> _Your objective_: Copy each line of the data that has "computer" in it.

> _Information given_:
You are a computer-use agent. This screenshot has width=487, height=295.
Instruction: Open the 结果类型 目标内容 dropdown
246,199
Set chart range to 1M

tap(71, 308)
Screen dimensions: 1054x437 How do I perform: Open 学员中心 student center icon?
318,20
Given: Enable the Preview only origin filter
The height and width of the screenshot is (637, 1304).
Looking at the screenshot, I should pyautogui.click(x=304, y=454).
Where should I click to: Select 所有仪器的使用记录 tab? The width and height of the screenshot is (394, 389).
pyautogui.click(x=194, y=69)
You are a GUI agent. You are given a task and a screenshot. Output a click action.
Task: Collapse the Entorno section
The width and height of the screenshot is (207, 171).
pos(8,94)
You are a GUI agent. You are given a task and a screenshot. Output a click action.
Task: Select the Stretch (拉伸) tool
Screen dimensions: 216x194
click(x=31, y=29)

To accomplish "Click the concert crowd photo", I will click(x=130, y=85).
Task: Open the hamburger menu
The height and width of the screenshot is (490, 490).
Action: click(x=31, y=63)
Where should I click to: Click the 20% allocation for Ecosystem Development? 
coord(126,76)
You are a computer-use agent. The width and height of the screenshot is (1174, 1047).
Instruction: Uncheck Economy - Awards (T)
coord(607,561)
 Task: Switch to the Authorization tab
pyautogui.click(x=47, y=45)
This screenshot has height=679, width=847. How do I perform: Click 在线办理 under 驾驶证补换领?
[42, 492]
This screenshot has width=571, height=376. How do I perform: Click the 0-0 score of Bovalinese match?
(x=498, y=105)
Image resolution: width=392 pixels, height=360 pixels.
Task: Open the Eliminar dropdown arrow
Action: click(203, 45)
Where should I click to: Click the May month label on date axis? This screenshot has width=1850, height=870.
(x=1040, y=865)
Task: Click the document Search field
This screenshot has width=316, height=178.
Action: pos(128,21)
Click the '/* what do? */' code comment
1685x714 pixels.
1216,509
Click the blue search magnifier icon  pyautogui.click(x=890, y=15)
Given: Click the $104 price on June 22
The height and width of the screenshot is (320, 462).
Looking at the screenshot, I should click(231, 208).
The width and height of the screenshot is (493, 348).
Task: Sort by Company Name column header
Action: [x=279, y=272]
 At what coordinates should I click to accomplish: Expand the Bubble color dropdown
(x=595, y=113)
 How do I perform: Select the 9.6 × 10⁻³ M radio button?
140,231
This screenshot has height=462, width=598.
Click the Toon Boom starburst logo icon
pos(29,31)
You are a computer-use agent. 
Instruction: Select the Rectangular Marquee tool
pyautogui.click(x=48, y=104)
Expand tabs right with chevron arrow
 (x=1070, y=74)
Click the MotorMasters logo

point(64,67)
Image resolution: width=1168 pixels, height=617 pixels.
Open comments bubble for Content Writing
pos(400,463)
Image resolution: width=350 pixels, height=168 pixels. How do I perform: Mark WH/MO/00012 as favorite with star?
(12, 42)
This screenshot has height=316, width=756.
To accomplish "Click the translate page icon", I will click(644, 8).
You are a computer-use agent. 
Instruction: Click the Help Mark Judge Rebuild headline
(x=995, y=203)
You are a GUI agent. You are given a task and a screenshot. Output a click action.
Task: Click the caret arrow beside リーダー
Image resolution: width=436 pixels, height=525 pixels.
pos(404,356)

> _Exercise answer_:
You are a computer-use agent. This screenshot has width=487, height=295.
You are a computer-use agent. The width and height of the screenshot is (1174, 1047).
You are a computer-use agent. 
You are a computer-use agent. 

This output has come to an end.